Exactly as written, set down each line of the data below except its pictures.

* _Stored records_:
•••••

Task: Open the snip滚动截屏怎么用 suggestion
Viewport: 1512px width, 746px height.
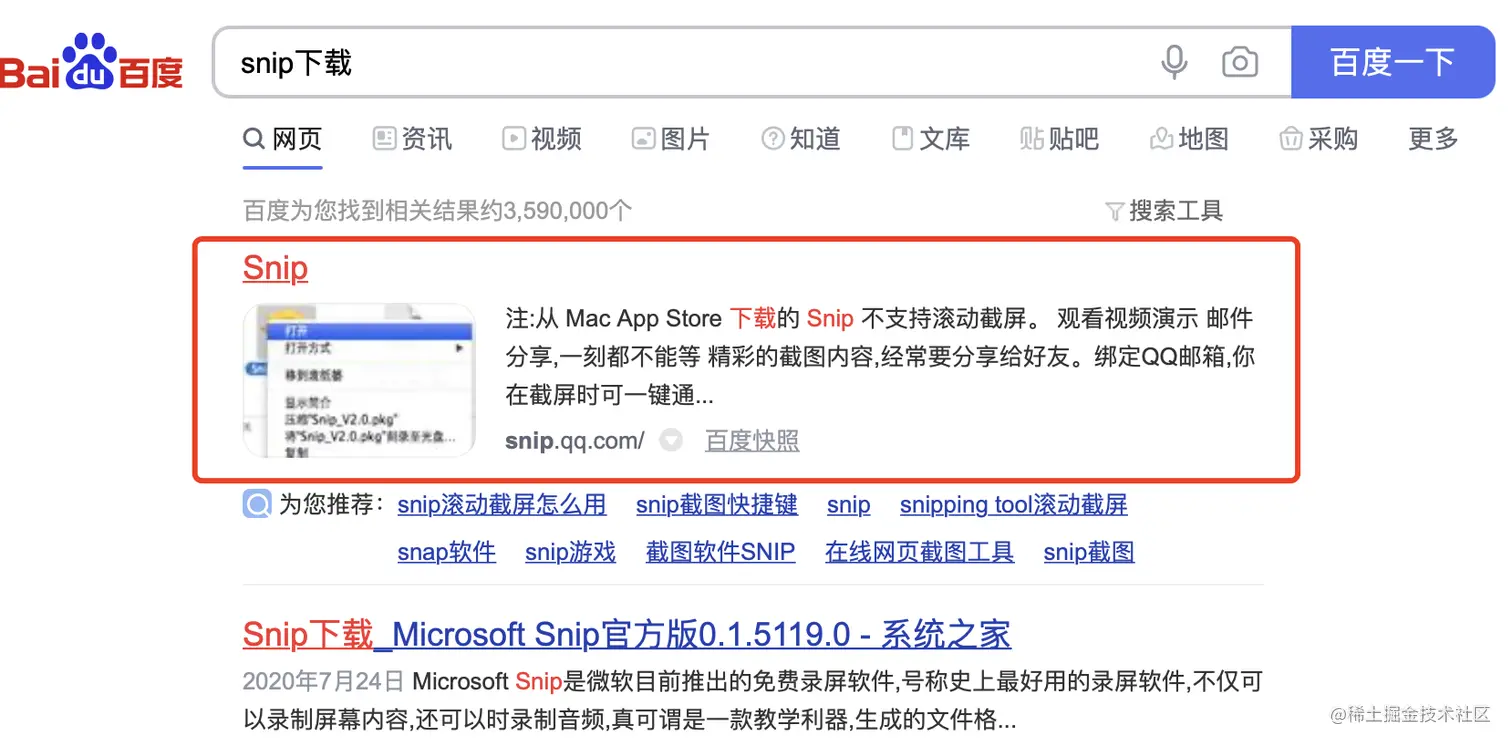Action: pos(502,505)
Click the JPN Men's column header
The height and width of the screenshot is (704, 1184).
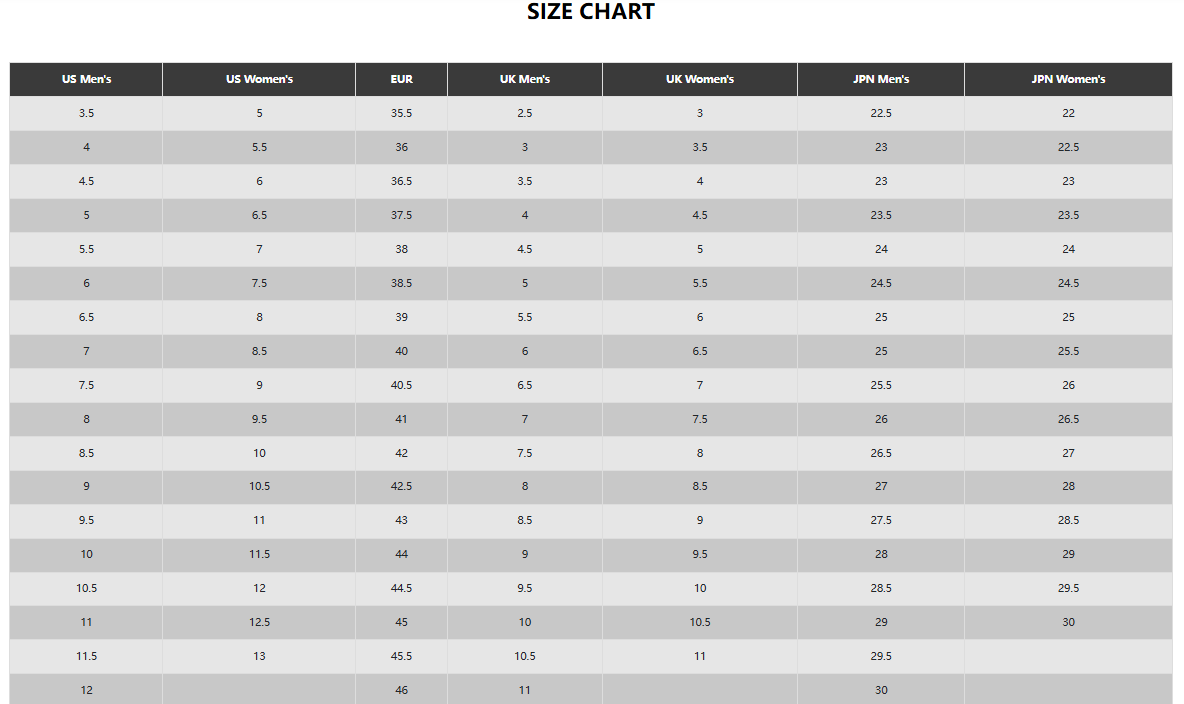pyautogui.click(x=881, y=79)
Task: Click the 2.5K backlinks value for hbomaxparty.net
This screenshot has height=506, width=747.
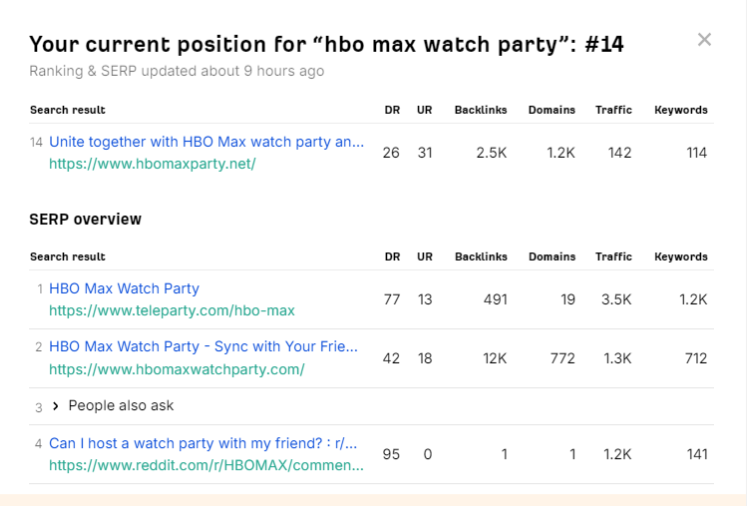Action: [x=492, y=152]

•••••

* _SOLUTION_:
Task: Open the snip滚动截屏怎么用 suggestion
Viewport: 1512px width, 746px height.
Action: pos(502,505)
Click the JPN Men's column header
The height and width of the screenshot is (704, 1184).
pyautogui.click(x=881, y=79)
Task: Click the 2.5K backlinks value for hbomaxparty.net
This screenshot has height=506, width=747.
Action: [x=492, y=152]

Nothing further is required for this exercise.